[Exercise instructions]
- 1) In the passage on the history of latitude and longitude, where did Hipparchus propose the zero meridian should pass?
- 2) Continue the passage on the history of latitude and longitude from its last paragraph.

[Document passage]
-- Begin --

In ancient times, people positioned themselves using landmarks and rudimentary maps. This worked well locally, but different methods were needed for travelling further afield across featureless terrain such as sea or desert. Travellers now required a frame of reference, or co-ordinates, to fix their position.
Both the Phoenicians (600 BC) and the Polynesians (400 AD) used the heavens to calculate latitude. Over the centuries, increasingly sophisticated devices, like the gnomon and the Arabian Kamel were designed, to measure the height of the sun and stars above the horizon and thereby measure latitude.
The first instruments used at sea to measure latitude were the quadrant and the astrolabe, both of which had been used for years by astronomers to measure the inclination of stars.
But knowing your latitude wasn’t enough. To determine your exact location you also need to measure your line of longitude.
Great minds had tried for centuries to develop a method of determining longitude. Hipparchus, a Greek astronomer (190–120 BC), was the first to specify location using latitude and longitude as co-ordinates. He proposed a zero meridian passing through Rhodes. He further suggested that absolute time be determined by observing lunar eclipses, measuring the time when a lunar eclipse started and finished, and finding the difference between this absolute time and local time. However, his method required an accurate clock, something yet to be invented.
In 1530, Gemma Frisius proposed a new method of calculating longitude using a clock. The clock would be set on departure and kept at absolute time, which could be compared with the local time on arrival. Unfortunately, sufficiently accurate clocks weren’t going to be available for another 230 years or so, but when they were, the method Frisius used was shown to work.
Cracking longitude was not only important for the safety of navigators, but vital for the development of sea-borne trade. In 1567, Philip II of Spain offered a prize to any person who could provide a solution to the problem. This was followed in 1598 by a similar challenge from Philip III, to whom Galileo wrote, telling him that eclipses of Jupiter’s moons would reveal the secret. The King remained unconvinced.
In 1667, the Italian astronomer Cassini was persuaded to visit the Academie Royale des Sciences observatory in Paris. As Galileo had suggested, he used the moons of Jupiter to map the world. The eclipses of Jupiter’s moons were timed in Paris using a pendulum clock. In 1681, Cassini travelled to the island of Goree in the West Indies to repeat his measurements. Absolute time was found on the island by observing the eclipses, and this was compared to local time (obtained using the sun), so enabling the island’s longitude to be calculated.
The problem of determining longitude on land had been solved, but the method was useless at sea because a ship’s movements made it impossible to time the eclipses of Jupiter’s moons accurately.

-- End --

[Available data]
-- Begin --

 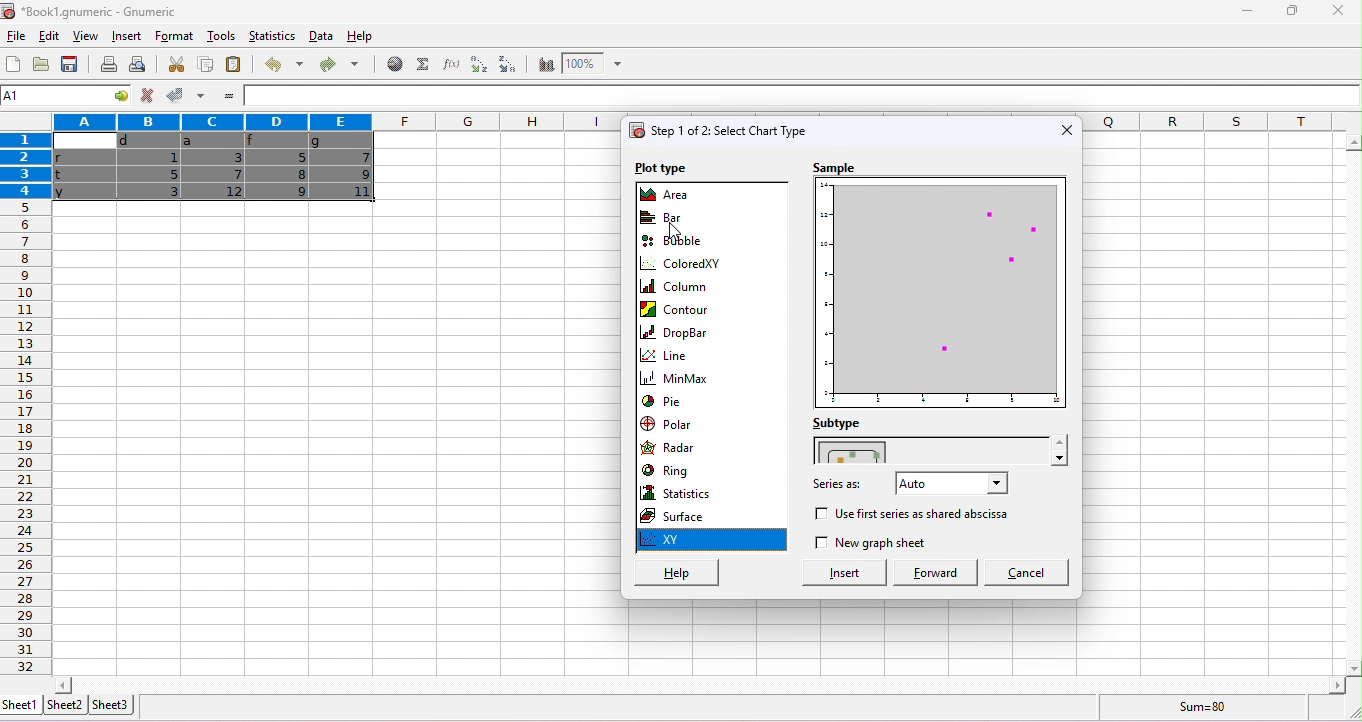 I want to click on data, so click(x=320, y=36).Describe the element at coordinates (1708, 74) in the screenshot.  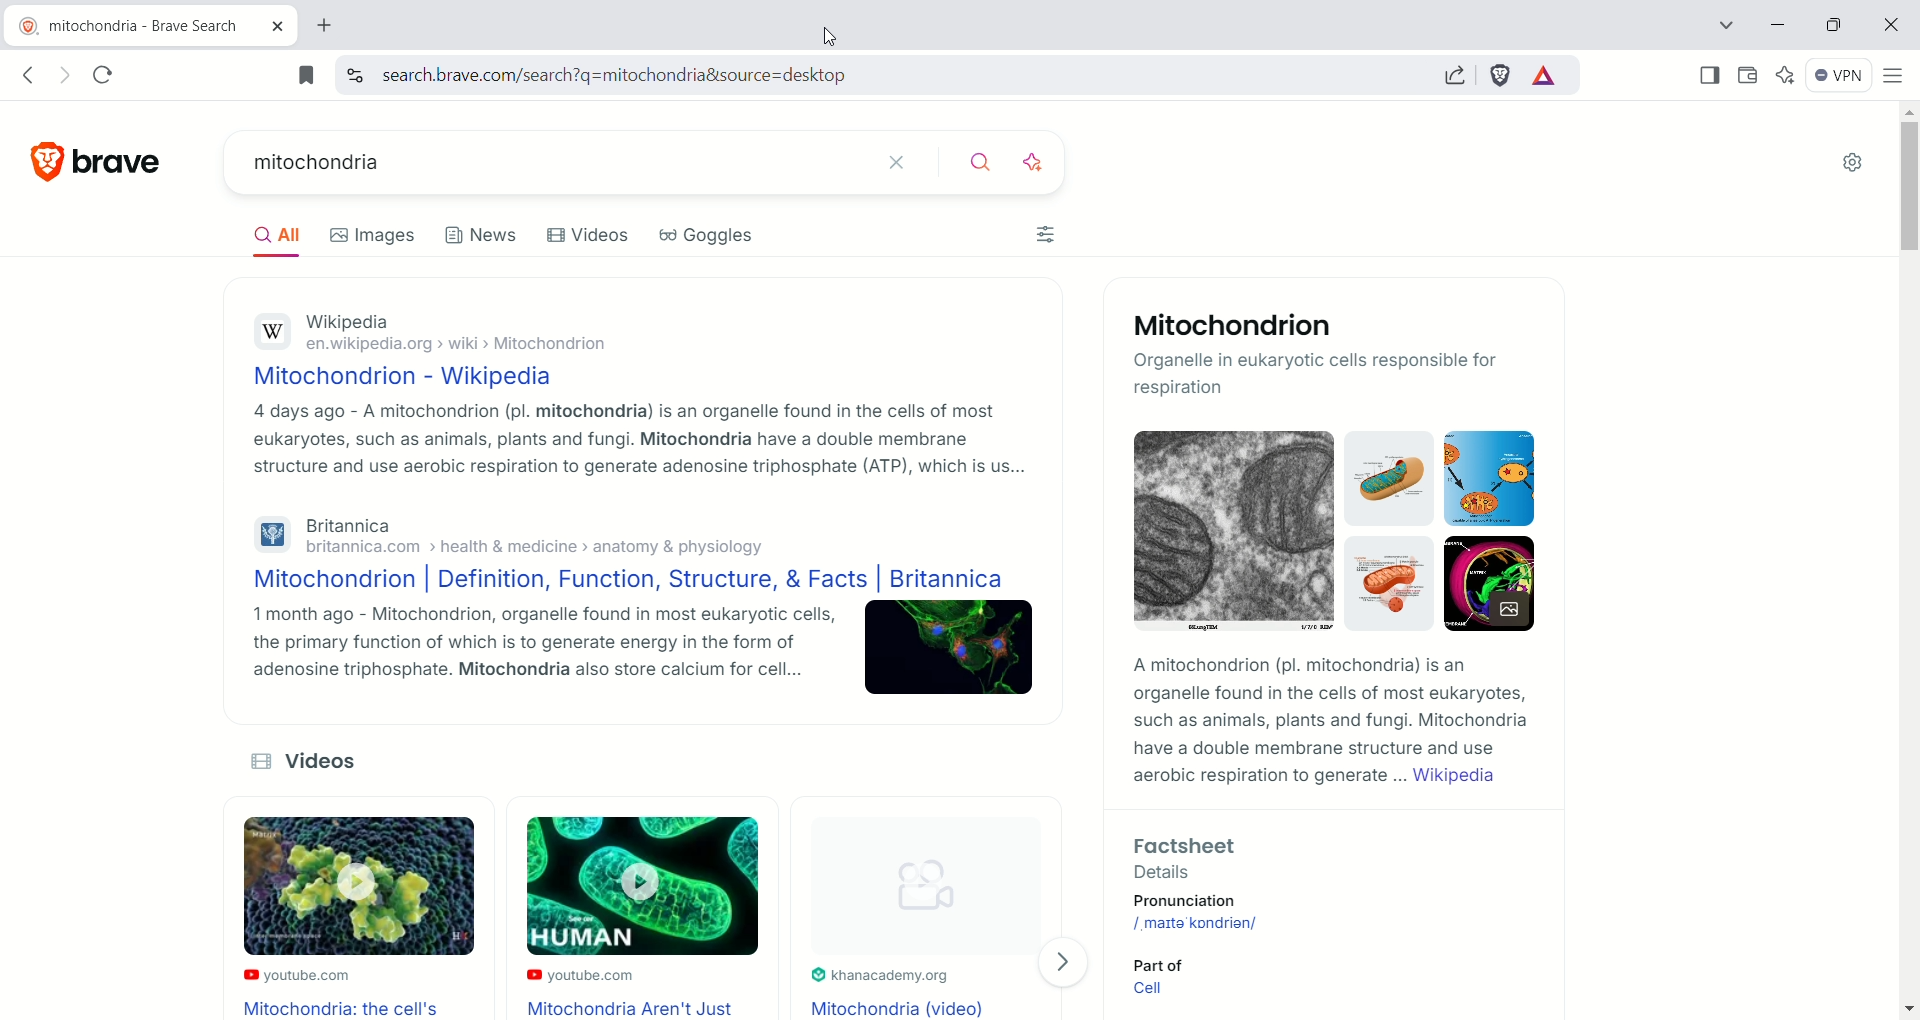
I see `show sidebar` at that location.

-- End --

[Answers given]
- 1) Through Rhodes.

- 2)
Cracking Longitude at Sea
In 1714, the English Parliament offered a prize of £20 000 to anyone who could determine longitude at sea to within a half a degree (or two minutes: the Earth revolves through 360o in 24 hours, so every one degree of longitude corresponds to four minutes). Many eminent scientists set to work, but it was an unknown amateur clockmaker from Yorkshire, John Harrison, who rose to the challenge.
He saw time as the key and realised that if you could determine local time (from the position of the sun) and the time at some reference point (like Greenwich), you could calculate the time difference between the two. From this, you could work out how far apart the two places were in terms of longitude.
The problem was that no timepiece existed that could be set at home and relied on to keep time accurately while at sea, where pendulums were notoriously unreliable. So, even if local time could be determined from the noonday sun, there was no time to compare it against. This was the problem that Harrison set out to solve.
Harrison's Clock - The Answer At Last
After decades of diligence, and many design changes, he eventually produced his marine chronometer, H4, a spring-driven clock that could measure longitude to within the half-degree required for the £20 000 prize. Despite this, Harrison was initially awarded only half the promised amount.
On a voyage from England to Jamaica in 1761–62, H4 lost just five seconds in over two months at sea. It was now possible for a navigator to determine local time by measuring high noon, and compare this to the absolute time, which had been set on an accurate chronometer at the start of the voyage. With this information, he could then determine the number of degrees of longitude that he’d traversed during his journey.
At long last, both latitude and longitude could now be determined accurately, and for the first time you could say exactly where on Earth you were.
Global positioning systems
Today, it's all done electronically through GPS, a world-wide radio navigation system made up of a constellation of 24 satellites and their ground stations. These 'artificial stars' are used as reference points to calculate a terrestrial position to within an accuracy of a few metres. In fact, with advanced forms of GPS you can make measurements to within a centimetre! What would Harrison have made of it?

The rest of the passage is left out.